- [Exercise brief]: Which lines of the entries contain the string "banner"? Copy each of them.

"""

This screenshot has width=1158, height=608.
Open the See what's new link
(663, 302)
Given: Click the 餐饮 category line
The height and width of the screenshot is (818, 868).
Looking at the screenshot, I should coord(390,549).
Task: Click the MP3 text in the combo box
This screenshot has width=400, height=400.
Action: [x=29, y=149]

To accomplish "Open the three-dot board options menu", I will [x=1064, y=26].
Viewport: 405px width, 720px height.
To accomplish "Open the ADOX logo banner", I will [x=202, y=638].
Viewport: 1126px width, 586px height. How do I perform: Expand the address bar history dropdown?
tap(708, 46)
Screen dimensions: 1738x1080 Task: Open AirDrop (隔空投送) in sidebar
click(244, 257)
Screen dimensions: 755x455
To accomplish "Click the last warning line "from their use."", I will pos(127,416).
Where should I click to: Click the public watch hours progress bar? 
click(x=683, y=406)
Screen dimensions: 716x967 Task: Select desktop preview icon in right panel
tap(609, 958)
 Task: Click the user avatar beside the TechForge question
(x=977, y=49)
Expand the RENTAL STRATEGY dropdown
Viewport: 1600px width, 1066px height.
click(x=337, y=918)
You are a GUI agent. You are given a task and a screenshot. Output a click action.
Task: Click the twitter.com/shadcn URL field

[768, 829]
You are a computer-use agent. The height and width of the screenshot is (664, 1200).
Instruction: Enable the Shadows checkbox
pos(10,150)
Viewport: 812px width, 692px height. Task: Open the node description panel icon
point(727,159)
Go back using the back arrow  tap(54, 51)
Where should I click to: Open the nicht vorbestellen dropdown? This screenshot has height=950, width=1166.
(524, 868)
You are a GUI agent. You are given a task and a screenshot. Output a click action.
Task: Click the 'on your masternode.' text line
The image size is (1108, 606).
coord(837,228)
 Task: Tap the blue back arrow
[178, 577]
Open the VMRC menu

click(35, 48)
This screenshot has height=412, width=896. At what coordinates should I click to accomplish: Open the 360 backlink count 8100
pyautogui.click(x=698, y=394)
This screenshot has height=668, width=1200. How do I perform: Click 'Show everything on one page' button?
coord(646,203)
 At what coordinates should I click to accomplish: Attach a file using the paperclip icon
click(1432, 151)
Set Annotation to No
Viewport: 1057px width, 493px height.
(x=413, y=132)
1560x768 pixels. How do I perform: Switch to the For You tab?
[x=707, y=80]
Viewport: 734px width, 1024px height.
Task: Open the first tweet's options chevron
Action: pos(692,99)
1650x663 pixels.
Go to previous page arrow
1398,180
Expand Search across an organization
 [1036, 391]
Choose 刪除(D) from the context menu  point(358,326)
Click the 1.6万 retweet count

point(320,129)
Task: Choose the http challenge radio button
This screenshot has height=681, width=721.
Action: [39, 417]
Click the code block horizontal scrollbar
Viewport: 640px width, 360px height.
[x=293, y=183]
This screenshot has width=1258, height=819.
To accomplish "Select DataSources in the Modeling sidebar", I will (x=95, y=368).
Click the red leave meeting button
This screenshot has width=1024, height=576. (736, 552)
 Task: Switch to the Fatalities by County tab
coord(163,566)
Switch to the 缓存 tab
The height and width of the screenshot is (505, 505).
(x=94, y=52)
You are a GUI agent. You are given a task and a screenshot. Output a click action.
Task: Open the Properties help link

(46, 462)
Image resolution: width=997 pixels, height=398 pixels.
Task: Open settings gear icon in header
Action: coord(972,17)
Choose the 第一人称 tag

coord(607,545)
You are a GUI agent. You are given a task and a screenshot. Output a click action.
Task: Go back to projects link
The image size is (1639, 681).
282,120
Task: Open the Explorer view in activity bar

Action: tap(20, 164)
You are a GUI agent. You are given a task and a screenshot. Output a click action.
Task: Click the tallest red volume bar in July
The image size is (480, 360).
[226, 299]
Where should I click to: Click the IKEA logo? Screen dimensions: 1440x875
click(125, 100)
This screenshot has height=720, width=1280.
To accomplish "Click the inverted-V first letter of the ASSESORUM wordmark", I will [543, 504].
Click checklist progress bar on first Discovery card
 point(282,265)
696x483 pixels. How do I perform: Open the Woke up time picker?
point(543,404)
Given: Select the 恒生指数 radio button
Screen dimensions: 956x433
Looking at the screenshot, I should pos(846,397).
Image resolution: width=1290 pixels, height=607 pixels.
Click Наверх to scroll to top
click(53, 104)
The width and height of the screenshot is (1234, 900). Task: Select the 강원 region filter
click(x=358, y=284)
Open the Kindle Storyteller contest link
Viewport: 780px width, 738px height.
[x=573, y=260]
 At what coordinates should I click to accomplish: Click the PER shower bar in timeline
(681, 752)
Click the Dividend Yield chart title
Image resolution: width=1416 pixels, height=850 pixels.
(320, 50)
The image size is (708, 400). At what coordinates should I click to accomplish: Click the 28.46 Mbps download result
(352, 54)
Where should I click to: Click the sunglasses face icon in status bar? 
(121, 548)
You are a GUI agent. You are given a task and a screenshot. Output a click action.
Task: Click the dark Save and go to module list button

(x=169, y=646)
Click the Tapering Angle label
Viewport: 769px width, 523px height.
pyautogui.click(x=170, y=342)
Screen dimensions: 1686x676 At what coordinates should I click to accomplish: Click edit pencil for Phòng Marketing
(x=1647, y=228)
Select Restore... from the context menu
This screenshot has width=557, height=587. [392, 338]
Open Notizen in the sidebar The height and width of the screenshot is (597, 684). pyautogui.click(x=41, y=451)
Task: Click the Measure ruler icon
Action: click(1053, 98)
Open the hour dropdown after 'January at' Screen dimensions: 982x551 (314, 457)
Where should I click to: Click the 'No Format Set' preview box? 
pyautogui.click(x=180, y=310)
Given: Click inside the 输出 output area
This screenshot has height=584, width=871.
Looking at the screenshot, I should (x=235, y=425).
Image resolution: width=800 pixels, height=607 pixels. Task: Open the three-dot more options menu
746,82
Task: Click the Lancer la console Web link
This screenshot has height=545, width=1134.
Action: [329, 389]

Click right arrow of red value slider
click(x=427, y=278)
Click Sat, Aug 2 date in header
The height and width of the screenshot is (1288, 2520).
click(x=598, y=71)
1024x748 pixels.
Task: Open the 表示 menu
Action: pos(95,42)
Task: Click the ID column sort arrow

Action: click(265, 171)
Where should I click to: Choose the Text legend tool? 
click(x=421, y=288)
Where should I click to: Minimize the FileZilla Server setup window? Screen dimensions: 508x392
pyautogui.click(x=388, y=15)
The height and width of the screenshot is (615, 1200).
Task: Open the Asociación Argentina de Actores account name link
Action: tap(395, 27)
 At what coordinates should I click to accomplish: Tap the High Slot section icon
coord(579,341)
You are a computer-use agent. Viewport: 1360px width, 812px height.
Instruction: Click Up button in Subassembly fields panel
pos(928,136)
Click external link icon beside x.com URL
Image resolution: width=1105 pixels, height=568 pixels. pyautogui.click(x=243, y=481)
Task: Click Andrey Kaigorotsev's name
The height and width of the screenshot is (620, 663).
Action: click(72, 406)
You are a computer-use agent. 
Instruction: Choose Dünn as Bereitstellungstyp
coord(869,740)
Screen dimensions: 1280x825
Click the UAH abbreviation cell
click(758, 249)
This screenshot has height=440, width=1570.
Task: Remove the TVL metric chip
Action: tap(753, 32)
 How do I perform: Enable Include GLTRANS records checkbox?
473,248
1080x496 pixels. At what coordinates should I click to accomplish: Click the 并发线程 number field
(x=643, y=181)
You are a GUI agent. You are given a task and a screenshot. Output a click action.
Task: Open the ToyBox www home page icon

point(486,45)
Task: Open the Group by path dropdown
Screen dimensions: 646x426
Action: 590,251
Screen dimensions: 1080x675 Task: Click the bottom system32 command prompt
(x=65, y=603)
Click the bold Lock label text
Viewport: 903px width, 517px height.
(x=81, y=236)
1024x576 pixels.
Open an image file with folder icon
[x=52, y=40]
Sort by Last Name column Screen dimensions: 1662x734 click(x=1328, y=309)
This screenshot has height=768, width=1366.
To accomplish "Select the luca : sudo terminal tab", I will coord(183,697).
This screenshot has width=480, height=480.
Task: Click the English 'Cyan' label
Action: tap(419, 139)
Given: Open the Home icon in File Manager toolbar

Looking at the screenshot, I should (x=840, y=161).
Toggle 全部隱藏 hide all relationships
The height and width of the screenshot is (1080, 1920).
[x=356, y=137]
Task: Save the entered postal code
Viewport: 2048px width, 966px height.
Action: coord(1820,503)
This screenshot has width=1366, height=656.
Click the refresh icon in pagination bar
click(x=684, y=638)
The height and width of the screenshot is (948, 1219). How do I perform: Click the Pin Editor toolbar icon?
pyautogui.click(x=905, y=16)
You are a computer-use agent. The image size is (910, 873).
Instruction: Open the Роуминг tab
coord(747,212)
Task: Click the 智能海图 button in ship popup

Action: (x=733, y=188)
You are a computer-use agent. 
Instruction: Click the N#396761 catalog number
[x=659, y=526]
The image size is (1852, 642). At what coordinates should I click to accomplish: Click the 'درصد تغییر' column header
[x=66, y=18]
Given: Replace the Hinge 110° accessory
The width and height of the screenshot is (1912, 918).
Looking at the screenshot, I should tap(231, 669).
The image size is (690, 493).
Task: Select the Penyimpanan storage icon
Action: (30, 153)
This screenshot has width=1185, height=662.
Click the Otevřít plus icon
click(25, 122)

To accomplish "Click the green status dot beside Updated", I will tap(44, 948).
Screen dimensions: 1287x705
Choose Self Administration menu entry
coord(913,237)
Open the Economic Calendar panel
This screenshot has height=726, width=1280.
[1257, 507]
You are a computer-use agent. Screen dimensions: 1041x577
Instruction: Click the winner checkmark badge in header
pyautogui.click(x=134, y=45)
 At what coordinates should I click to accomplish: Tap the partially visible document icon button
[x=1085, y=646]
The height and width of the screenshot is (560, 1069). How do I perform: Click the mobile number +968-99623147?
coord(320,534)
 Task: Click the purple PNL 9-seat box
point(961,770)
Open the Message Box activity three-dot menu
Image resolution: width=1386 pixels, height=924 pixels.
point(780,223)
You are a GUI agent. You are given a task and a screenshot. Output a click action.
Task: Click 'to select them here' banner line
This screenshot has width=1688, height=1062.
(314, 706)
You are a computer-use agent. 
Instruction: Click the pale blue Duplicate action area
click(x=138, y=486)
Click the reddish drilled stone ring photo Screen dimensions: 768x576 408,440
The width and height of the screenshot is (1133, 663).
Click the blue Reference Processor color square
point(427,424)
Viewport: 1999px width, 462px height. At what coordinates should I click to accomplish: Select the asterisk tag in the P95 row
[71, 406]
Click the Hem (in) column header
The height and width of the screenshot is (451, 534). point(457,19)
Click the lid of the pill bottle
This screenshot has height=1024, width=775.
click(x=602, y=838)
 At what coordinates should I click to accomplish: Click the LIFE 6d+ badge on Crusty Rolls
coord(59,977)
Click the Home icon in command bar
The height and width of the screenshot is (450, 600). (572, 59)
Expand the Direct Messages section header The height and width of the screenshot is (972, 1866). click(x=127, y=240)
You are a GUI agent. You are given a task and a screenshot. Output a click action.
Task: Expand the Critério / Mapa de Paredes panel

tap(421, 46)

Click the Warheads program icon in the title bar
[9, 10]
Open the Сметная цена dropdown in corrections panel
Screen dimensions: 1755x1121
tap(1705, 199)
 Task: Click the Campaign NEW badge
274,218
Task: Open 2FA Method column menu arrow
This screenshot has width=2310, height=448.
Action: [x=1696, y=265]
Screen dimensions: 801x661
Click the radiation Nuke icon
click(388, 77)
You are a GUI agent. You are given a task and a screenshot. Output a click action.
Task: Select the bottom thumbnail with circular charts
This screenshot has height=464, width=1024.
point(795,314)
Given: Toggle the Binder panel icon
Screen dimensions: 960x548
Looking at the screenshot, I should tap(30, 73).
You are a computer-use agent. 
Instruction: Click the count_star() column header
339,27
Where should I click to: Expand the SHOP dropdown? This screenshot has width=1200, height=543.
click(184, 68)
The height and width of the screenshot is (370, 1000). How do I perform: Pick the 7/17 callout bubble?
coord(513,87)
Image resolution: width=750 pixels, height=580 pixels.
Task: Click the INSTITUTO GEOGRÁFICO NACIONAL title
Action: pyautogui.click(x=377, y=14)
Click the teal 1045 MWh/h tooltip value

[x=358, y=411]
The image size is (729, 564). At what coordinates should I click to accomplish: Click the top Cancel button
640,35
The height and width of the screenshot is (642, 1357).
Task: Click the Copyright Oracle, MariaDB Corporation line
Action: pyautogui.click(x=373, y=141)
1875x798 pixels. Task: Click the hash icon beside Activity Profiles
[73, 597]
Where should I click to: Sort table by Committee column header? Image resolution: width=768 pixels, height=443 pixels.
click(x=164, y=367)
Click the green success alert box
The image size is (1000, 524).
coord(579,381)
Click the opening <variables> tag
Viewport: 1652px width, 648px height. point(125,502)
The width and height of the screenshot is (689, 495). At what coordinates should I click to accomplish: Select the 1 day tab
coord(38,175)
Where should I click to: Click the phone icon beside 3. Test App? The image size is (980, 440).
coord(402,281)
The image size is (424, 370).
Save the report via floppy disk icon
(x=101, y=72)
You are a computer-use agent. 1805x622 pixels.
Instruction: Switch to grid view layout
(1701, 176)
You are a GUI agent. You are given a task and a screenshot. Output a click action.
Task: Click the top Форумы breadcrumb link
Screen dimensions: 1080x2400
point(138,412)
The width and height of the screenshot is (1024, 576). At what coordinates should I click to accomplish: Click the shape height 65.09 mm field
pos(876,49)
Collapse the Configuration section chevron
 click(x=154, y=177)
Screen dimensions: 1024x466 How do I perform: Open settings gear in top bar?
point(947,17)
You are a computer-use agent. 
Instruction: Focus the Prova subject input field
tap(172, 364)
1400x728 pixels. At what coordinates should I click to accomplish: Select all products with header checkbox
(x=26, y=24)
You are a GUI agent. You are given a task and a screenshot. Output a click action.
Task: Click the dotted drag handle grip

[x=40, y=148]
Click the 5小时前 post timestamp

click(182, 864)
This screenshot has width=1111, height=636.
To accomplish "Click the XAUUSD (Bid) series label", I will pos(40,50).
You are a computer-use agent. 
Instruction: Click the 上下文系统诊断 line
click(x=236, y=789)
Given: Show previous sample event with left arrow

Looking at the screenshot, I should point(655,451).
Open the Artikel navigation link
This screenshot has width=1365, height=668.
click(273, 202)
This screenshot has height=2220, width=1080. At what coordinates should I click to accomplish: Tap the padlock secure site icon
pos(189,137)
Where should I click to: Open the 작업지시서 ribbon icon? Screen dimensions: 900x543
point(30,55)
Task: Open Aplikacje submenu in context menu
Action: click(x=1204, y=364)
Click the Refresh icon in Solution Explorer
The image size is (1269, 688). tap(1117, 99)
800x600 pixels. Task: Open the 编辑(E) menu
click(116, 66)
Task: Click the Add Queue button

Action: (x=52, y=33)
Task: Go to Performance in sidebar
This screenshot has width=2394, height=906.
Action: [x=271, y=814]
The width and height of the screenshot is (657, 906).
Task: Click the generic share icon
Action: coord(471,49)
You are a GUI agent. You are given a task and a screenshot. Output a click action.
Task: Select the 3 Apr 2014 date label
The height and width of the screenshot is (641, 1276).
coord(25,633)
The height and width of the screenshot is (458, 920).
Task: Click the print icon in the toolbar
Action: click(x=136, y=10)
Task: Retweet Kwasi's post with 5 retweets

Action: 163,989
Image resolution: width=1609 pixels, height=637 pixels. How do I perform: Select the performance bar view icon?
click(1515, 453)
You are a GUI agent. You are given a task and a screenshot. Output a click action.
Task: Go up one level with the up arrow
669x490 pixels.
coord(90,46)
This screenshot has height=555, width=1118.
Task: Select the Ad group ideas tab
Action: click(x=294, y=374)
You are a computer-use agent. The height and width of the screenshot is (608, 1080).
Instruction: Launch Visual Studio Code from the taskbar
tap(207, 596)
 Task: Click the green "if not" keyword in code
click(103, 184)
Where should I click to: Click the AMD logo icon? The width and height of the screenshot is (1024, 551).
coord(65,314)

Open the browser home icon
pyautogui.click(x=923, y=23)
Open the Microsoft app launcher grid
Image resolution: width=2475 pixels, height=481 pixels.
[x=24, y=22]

"""

- [Answer space]:
To accomplish "Open the ADOX logo banner", I will [x=202, y=638].
Task: Click 'to select them here' banner line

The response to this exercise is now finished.